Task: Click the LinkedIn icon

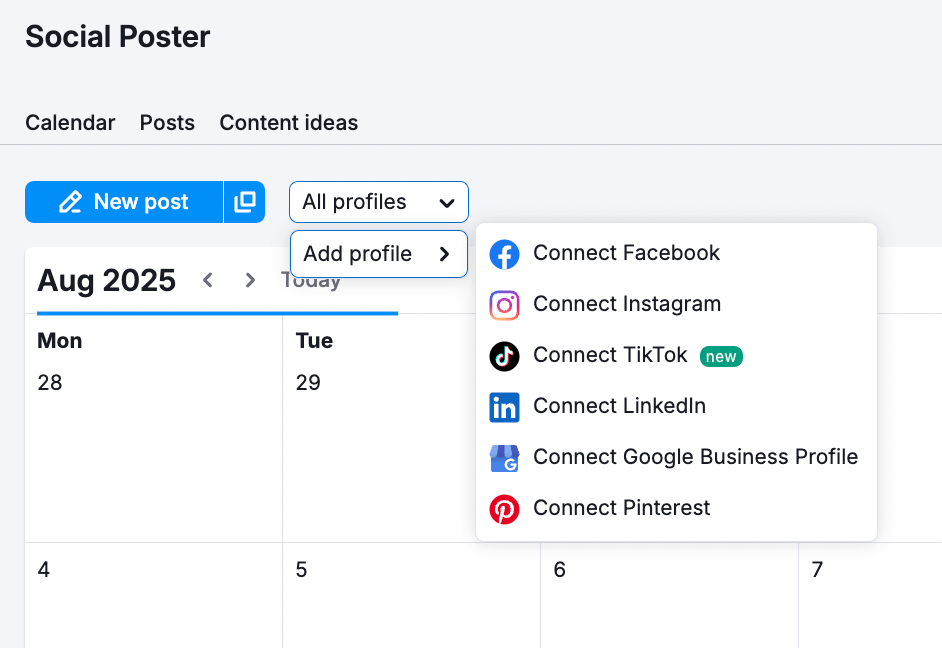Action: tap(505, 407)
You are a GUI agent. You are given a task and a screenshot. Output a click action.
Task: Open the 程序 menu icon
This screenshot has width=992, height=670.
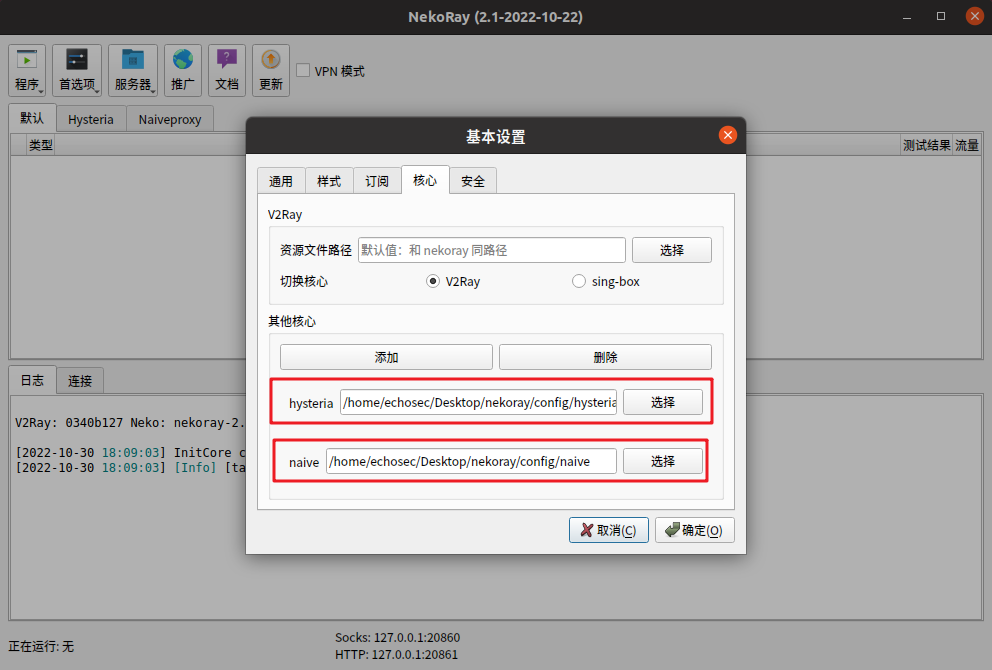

* **Work task**
With the pictures set aside, please write out all of the records above exactly.

* **Response**
Task: Click the LinkedIn icon

Action: tap(505, 407)
You are a GUI agent. You are given a task and a screenshot. Output a click action.
Task: Open the 程序 menu icon
This screenshot has width=992, height=670.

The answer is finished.